I am using conversational agents and the in store memory to keep track of conversations and its working well, until I’ve tried to add OpenAI Vision API to the mix.
There is currently no way to get vision to work with uploading a base64 or image URL as is required to get openAI to see the image and process it.
So no I have a HTTP node that makes an API call and gets a reply, but I cant get this reply added to the memory store as it hasn’t come via a conversational agent, and if you try to take that output from the HTTP node as an input to the conversational agent, it tries to reply to itself and we end up with a double usage of the API for the same question.
There must be a way to get it to add this HTTP OpenAI vision input to the conversational agents.
I don’t fully understand what you are trying to do here, Are you trying to add the output of a normal node to a memory store so you can use it? Are you calling your http node as a tool maybe in another n8n workflow?
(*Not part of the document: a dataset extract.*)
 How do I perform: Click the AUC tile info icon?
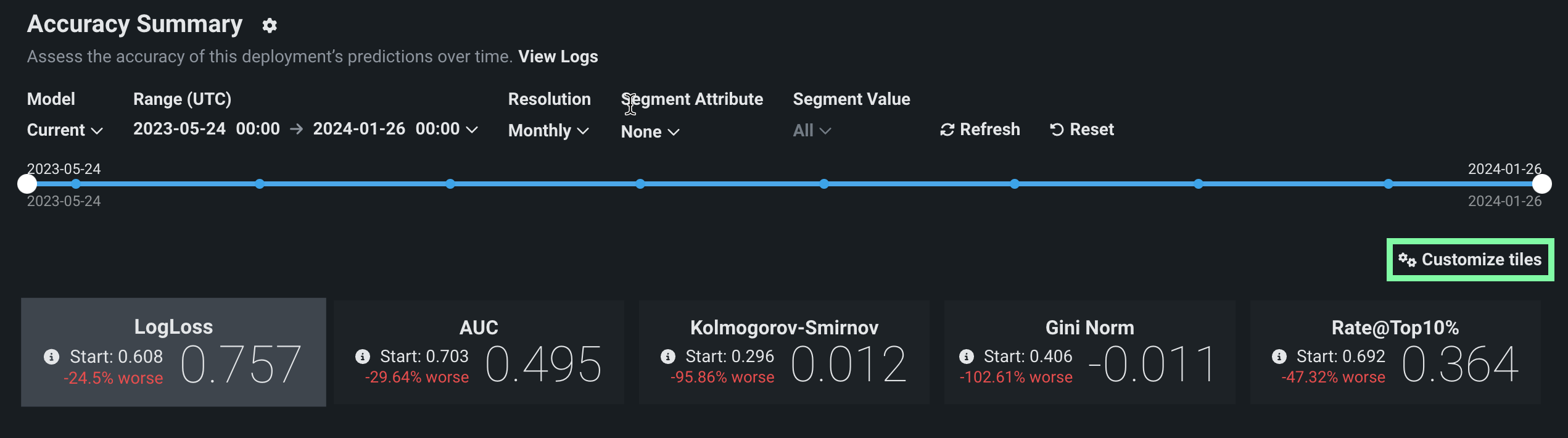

This is the payload, but cant be used in the conversational agent inputs so I have to end up using a HTTP node, even though there is an option for GPT vision in the model options attached to the AI agent.
{
"model": "gpt-4-vision-preview",
"messages": [
{
"role": "user",
"content": [
{
"type": "text",
"text": "What’s in this image? If it is food extract potential calories."
},
{
"type": "image_url",
"image_url": {
"url": "data:image/webp;base64,{{ $json["base64Image"] }}"
}
}
]
}
],
"max_tokens": 300
}
takes its output as input and tries to answer its answer. thus not useful.
I’ll have a look at the subworkflow thing and see how I get on. which might be a workaround until the conversation agent can be updated to accept image inputs etc.